| Task instructions |
All of the data should be output character for character, except the pictures.

[Extracted data entries]
----
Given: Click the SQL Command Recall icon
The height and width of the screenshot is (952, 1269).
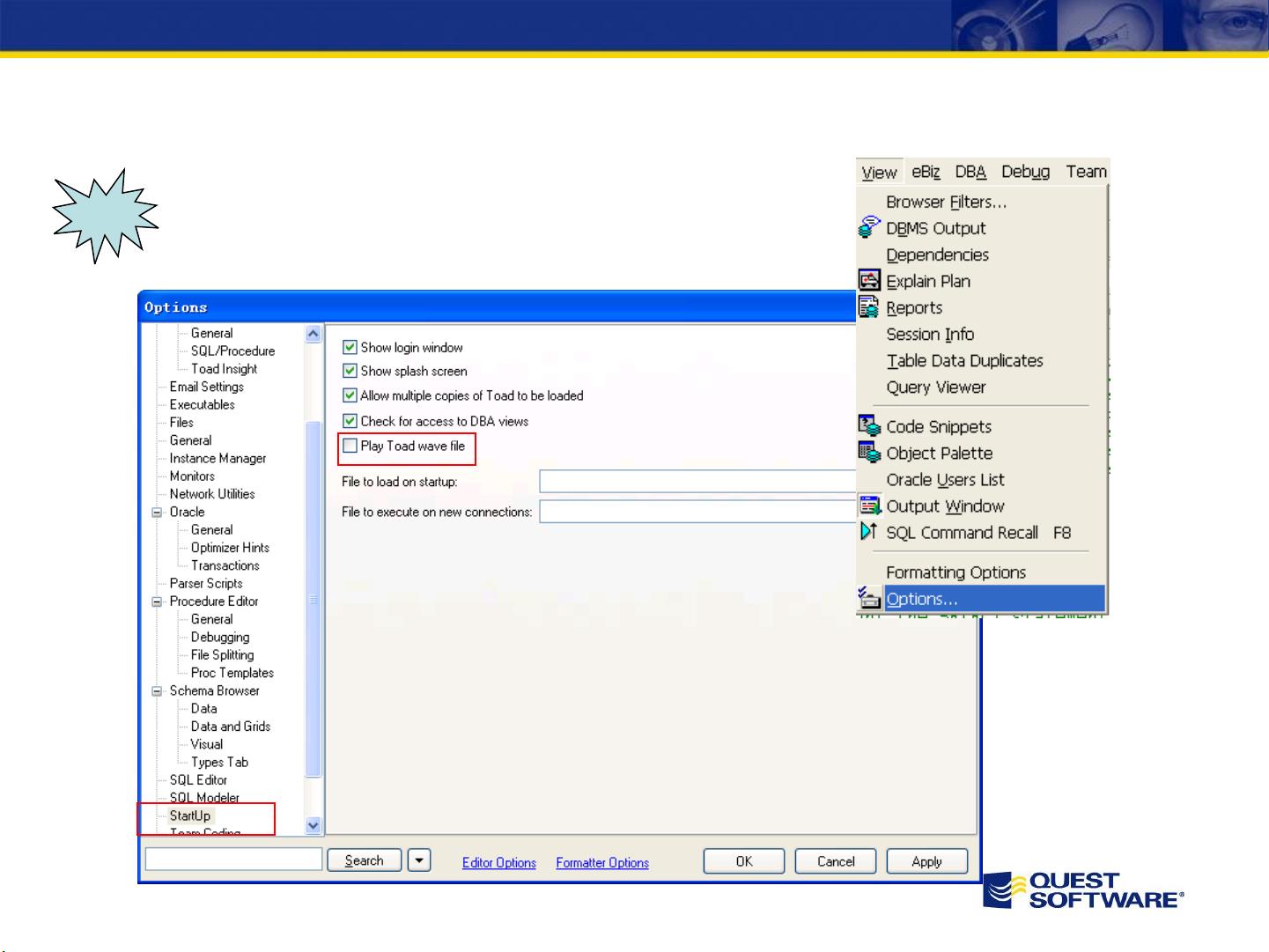Looking at the screenshot, I should 869,531.
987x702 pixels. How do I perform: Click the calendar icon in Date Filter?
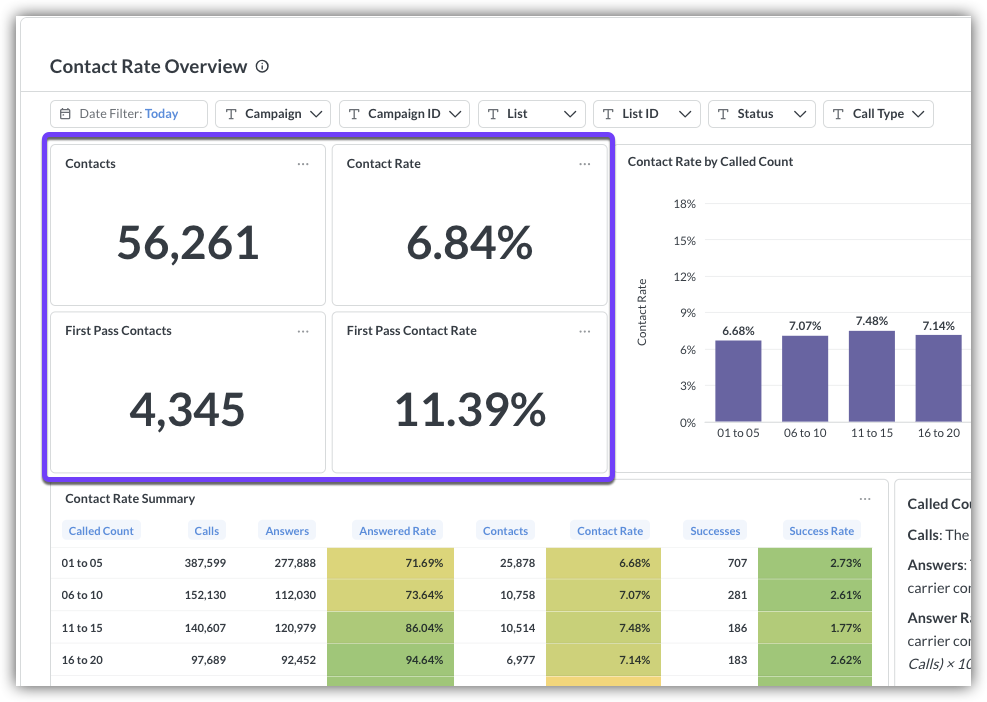[x=66, y=114]
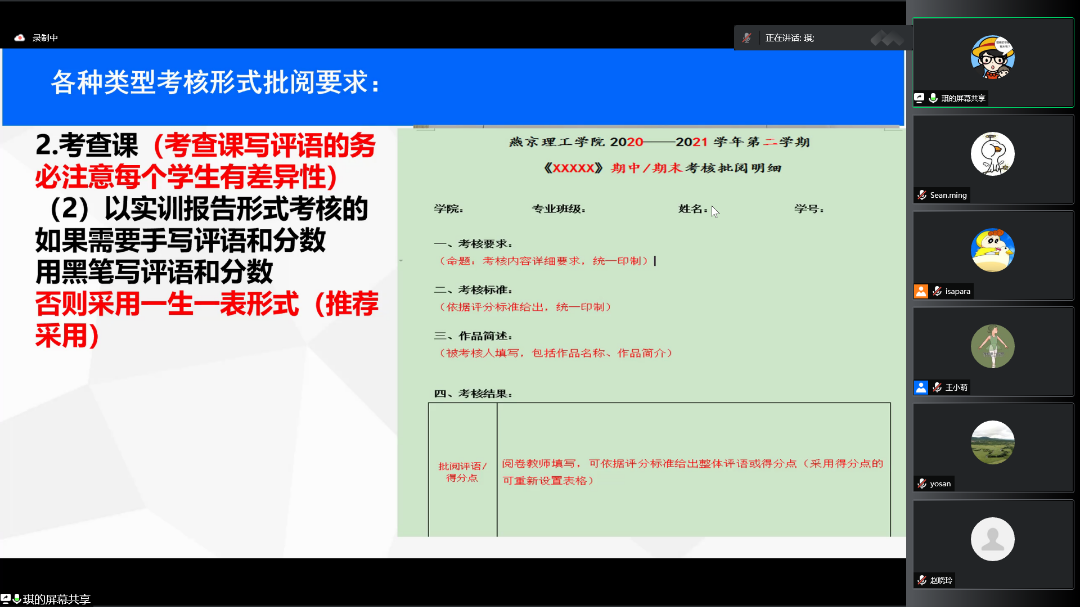This screenshot has height=607, width=1080.
Task: Select 王小萌's dancer avatar
Action: pos(992,346)
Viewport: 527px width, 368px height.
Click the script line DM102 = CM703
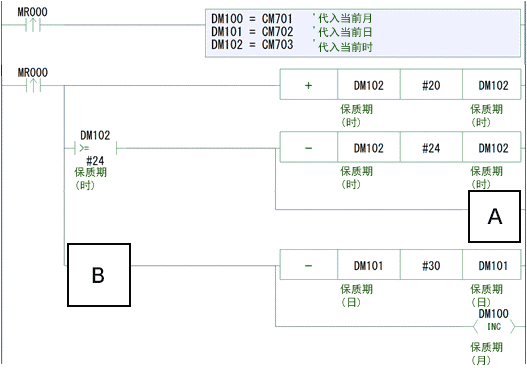click(x=252, y=44)
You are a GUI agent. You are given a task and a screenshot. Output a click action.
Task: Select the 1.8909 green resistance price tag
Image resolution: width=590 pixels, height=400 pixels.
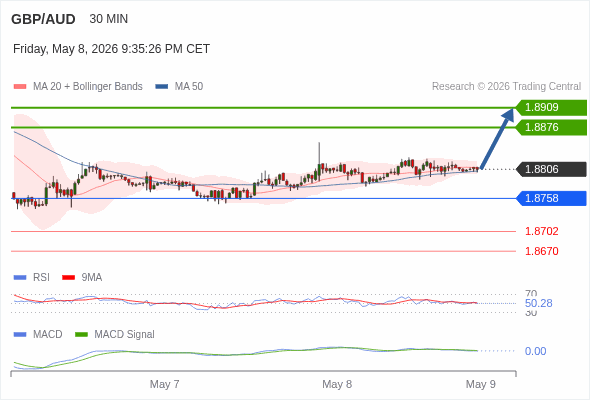[x=551, y=108]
----
| Reply |
Given: Click the SQL Command Recall icon
The height and width of the screenshot is (952, 1269).
Looking at the screenshot, I should 869,531.
987x702 pixels. How do I perform: Click the calendar icon in Date Filter?
[x=66, y=114]
This screenshot has height=607, width=1080.
Task: Select 王小萌's dancer avatar
Action: pos(992,346)
Viewport: 527px width, 368px height.
Click the script line DM102 = CM703
click(x=252, y=44)
You are a GUI agent. You are given a task and a screenshot. Output a click action.
Task: Select the 1.8909 green resistance price tag
Image resolution: width=590 pixels, height=400 pixels.
[x=551, y=108]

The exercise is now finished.